WRITTEN PROBLEM: Reproduce the rows below, without any change, from the row containing "You are a GUI" through the last row, inclusive.

□ □ □ □

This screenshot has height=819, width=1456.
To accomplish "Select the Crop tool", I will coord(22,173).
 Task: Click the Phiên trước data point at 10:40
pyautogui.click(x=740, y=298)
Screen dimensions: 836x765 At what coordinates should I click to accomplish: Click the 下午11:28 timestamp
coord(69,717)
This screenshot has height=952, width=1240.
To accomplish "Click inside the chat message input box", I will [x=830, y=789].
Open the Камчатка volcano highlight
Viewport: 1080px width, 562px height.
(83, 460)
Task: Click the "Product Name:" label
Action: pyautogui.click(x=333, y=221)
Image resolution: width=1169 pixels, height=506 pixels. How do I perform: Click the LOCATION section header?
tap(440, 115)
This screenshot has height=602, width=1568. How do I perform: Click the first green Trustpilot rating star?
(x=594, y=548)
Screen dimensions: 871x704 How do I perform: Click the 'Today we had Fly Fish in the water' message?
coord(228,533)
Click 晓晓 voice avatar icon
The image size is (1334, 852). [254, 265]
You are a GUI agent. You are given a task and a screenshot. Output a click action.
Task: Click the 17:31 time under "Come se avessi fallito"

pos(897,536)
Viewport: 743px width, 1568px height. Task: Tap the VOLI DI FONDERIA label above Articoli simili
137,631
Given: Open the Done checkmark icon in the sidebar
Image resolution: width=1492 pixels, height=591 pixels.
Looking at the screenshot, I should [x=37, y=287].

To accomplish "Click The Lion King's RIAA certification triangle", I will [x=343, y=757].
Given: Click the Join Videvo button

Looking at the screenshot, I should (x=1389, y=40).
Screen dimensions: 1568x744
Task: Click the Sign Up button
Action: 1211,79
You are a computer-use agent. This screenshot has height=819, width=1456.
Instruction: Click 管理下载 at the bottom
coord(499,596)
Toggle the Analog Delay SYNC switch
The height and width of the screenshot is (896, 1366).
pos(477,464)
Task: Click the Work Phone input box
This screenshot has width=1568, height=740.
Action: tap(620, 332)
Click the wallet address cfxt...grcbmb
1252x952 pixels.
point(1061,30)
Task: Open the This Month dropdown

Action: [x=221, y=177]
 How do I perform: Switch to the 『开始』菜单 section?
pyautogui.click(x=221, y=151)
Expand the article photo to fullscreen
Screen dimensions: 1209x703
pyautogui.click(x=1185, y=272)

□ □ □ □

WRITTEN RESPONSE:
You are a GUI agent. You are given a task and a screenshot. Output a click action.
Task: Click the 17:31 time under "Come se avessi fallito"

pos(897,536)
Viewport: 743px width, 1568px height. Task: Tap the VOLI DI FONDERIA label above Articoli simili
137,631
Given: Open the Done checkmark icon in the sidebar
Image resolution: width=1492 pixels, height=591 pixels.
Looking at the screenshot, I should [x=37, y=287].

To accomplish "Click The Lion King's RIAA certification triangle", I will [x=343, y=757].
Given: Click the Join Videvo button

Looking at the screenshot, I should (x=1389, y=40).
Screen dimensions: 1568x744
Task: Click the Sign Up button
Action: 1211,79
You are a computer-use agent. This screenshot has height=819, width=1456.
Instruction: Click 管理下载 at the bottom
coord(499,596)
Toggle the Analog Delay SYNC switch
The height and width of the screenshot is (896, 1366).
pos(477,464)
Task: Click the Work Phone input box
This screenshot has width=1568, height=740.
Action: tap(620, 332)
Click the wallet address cfxt...grcbmb
1252x952 pixels.
point(1061,30)
Task: Open the This Month dropdown

Action: [x=221, y=177]
 How do I perform: Switch to the 『开始』菜单 section?
pyautogui.click(x=221, y=151)
Expand the article photo to fullscreen
Screen dimensions: 1209x703
pyautogui.click(x=1185, y=272)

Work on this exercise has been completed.